By Jordan Ferraro
Majestically straddling the Ottawa River, this 1901, steel-truss bridge began as a Canadian Pacific Interprovincial Rail crossing, serving as the mercantile and architectural gateway to and from the nation’s capital. The Royal Alexandra Interprovincial Bridge was outfitted with an energy-efficient electric trolley for passengers and was acclaimed for having Canada’s longest centre-span cantilever construction. That achievement received official historic designation by the Canadian Society of Civil Engineering in 1995.

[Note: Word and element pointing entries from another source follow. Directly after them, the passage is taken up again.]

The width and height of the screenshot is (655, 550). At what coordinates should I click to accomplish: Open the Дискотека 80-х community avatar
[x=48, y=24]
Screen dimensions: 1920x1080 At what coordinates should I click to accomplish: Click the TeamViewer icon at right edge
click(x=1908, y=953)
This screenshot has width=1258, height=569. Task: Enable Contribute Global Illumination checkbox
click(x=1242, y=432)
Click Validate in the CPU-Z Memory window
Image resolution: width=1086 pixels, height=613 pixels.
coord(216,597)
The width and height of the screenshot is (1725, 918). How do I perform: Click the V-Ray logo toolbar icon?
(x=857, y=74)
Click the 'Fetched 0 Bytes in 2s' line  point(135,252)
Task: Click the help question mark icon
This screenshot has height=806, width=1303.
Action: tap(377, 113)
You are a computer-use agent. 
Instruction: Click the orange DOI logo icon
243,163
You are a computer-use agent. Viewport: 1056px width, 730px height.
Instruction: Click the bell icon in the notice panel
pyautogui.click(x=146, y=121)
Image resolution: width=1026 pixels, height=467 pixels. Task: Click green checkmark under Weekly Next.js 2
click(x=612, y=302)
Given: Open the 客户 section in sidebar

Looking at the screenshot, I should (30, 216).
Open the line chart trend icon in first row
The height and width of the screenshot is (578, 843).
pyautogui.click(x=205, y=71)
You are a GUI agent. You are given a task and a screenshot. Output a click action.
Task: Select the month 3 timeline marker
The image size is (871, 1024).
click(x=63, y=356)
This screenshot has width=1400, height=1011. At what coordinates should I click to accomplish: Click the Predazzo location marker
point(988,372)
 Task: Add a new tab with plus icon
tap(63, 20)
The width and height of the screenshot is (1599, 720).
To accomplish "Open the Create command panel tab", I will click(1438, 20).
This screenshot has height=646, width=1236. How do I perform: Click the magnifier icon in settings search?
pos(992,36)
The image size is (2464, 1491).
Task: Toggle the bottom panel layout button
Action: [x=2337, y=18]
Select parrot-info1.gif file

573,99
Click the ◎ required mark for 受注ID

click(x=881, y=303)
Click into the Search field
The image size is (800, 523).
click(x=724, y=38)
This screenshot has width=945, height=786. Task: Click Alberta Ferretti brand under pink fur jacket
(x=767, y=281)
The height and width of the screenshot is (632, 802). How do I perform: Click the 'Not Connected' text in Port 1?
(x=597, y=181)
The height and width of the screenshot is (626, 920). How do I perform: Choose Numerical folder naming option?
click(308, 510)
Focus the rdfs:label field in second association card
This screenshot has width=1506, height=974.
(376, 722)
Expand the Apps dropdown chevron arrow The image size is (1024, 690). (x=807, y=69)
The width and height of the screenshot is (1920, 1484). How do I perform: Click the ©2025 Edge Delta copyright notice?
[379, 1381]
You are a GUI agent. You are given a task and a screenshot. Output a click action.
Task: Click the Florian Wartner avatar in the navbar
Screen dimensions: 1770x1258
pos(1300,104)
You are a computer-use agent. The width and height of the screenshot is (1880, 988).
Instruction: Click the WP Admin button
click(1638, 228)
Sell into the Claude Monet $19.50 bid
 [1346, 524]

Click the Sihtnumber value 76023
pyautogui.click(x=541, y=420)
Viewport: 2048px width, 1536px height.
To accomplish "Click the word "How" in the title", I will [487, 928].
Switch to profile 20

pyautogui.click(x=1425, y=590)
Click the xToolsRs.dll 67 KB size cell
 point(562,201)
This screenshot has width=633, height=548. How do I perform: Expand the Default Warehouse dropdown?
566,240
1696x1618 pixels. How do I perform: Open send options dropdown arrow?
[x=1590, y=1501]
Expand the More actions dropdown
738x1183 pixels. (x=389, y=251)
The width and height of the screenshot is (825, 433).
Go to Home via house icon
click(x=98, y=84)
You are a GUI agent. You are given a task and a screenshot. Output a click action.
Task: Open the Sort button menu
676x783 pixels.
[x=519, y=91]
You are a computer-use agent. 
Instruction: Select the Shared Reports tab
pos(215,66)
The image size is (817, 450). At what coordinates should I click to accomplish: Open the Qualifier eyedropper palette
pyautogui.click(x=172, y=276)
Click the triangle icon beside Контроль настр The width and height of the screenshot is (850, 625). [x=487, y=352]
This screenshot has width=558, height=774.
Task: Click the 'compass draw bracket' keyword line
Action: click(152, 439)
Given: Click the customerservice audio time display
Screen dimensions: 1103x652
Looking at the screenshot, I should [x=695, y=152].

In 2019, a federal budget provision was passed, based on data submitted by Public Services and Procurement Canada (PSPC), which provided the funding to decommission and deconstruct the Alexandra due to “unsustainable ongoing repair and maintenance costs”. A new bridge was to be rebuilt within a 10-year timeframe as a vehicular, pedestrian, and active-transportation entity in keeping with its purpose since the mid 1950s. The execution of the provision was passed to the National Capital Commission (NCC) with the aim of garnering public input to achieve a broad future vision to satisfy that aim.
At a well attended virtual meeting of the Lowertown Community Association in December, 2020, it was overwhelming decided that there was no adherence during the Phase 1 consultation process to retain the heritage component and that the repurposing of the bridge’s function contravened multigenerational, post-COVID realities of present-day society. The bridge presently serves 9% of vehicular traffic and has been seasonally closed with no apparent strain on the four remaining interprovincial bridges.
To date, there is no evidence that an Heritage Impact Assessment was performed and no firm timeline for deconstruction has been announced. Nor has there been a projected cost analysis done on deconstruction and rebuilding, including billing incurred by third-party contractors. The PSPC website is slated to go live with further information in the immediate future. More concrete NCC findings regarding a sixth bridge crossing study would further help define the outcome of the Alexandra.
A call to action by active-transportation lobbyists, environmental groups, civil engineers, historic preservationists, conservationist architects, former politicians, and the general population for further study of the plan has been gaining momentum. The focus is on the elimination of vehicular traffic and promotion of active transport, as well as re-instituting a tourism trolley which would connect museums, and let passengers enjoy scenic vistas, and drop them in the newly revitalized ByWard Market. Upon constructive re-examination, a winning post-COVID scenario seems to be within the tangible grasp of all concerned parties.
Jordan Ferraro is co-chair of the Transportation Committee of the Lowertown Community Association.